▶ [Tareas]
A - En el relato sobre los profesores, ¿qué hacía el profesor Víctor cuando le regalaban huevos de gallina de chacra?
B - Continúa el relato sobre los profesores a partir de su última oración.

▶ [Texto proporcionado]
El profesor Víctor, no era alto ni chato, crespo, mestizo con fisonomía tendiendo a rasgos de la gente de color, algo entrado en carnes; vestía muy formal, camisa pulcra con cuello almidonado, una casaca de tela que le quedaba muy bien, su calzado lustrado a la usanza militar. Voz de locutor, en general era una persona muy simpática en sus maneras de ser. Le gustaba que le regalaran huevo de gallina de chacra; cuando lo recibía, tomaba uno y le hacía un agujero por un extremo y lo ingería crudo.

Aparicio, al que mi papá admiraba por su sacrificio y dedicación y lo criticaba por no usar caballo; Vivía a dos horas de caminó de la escuela, pero para mis pasos eran cuatro horas, lo comprobé cuando fui a concursar y nos hospedamos en su casa. Ya entrado en años, alto, flaco, una calva al que protegía con pelos de los costados, colorado y algo curtido por el trajín, de gran frente, usaba camisa manga larga a cuadros, pantalón jean. Sus zapatos nunca los vi limpios, salvo en las actuaciones cuando asistía los padres de familia. Con facilidad perdía la paciencia, le teníamos respeto único por miedo. Los padres de familia, a él le encomendaban para enderezar a las plantitas que se torcían.

▶ [Datos de origen]

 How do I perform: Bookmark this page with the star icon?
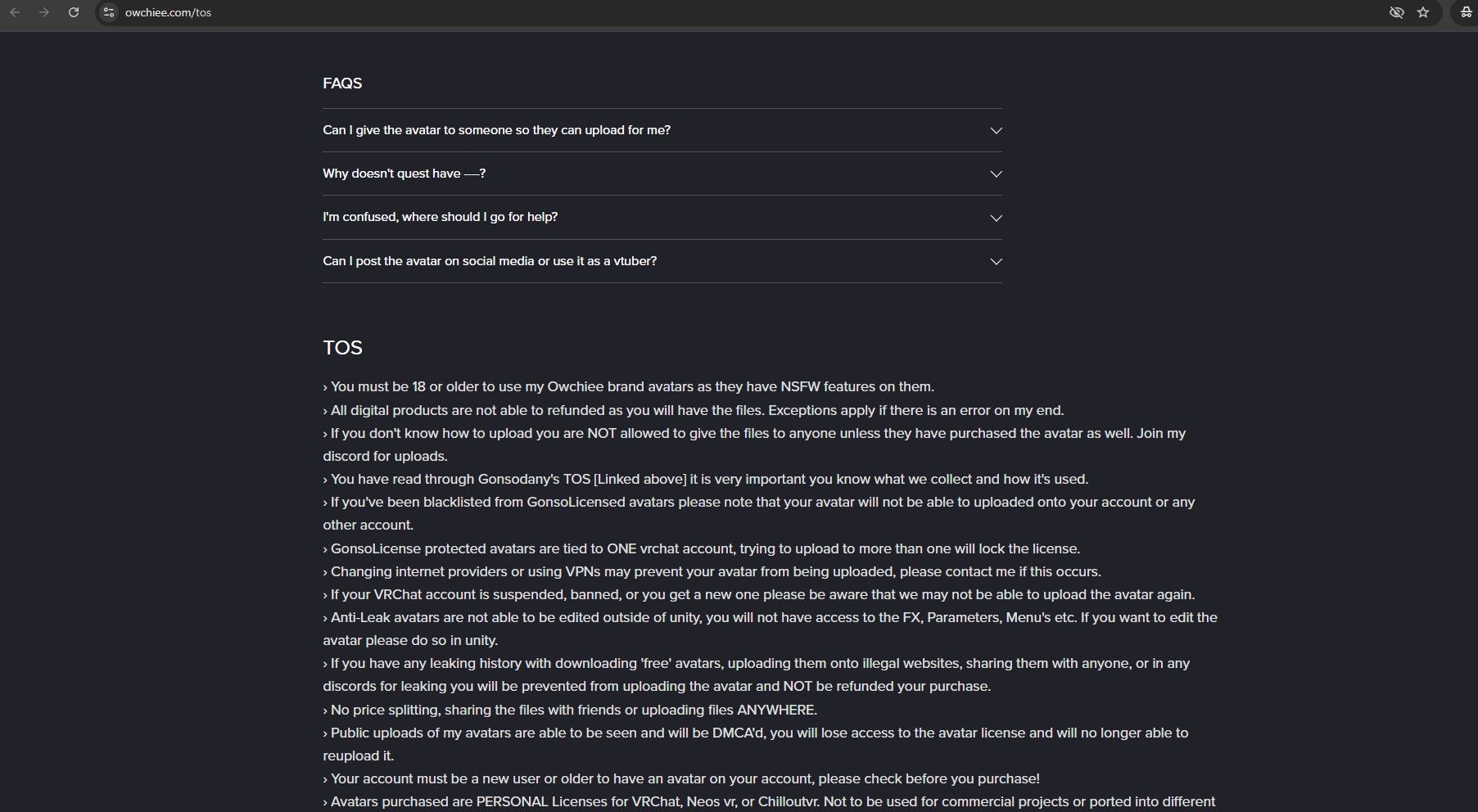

▶ [Respuestas]
A - Tomaba uno, le hacía un agujero por un extremo y lo ingería crudo.

B -
—Si se porta mal mi hijo —le oí decir a muchos—. Me los das sin asco, te voy agradecer.

A la Mantachi, digo a la profesora mujer del último medio año, la recuerdo vestida casi a la usanza de ama de casa. una falda sencilla, una blusa con adornos que parecían ser del virreinato, una chompa abierta. Flaca, algo bajita, cabello recogido y una sola trenza atrás. Tenía una hija que se llamaba Sandra, tendría mi edad.

Mi hermana Nora nos acompañó hasta cuando yo estuve cuarto; ella era una niña que tenía un comportamiento de mujer adulta, muy responsable, a su lado no estaban permitido los malos comportamientos, cargaba los fiambres que comíamos juntos al medio día; cuando comíamos como un cerdito, nos resondraba y se avergonzaba frente a sus amigas, que también hacían papel de adultas cuidando a sus menores.

El horario. Entrada a las ocho, un recreo de quince minutos a las diez; un receso de doce a una y media y salida a las cuatro y media de la tarde.

En los tres o cuatro primeros meses, había leche en polvo proveído por el estado; el profesor mandaba preparar a las alumnas, que lo preparaban como jugando. Cargábamos nuestras tazas, cuchara y algo de azúcar. Recibíamos nuestra taza de leche que lo acompañábamos con maíz tostado, asado de papa, alguna harina, tocos o chuno sancochado.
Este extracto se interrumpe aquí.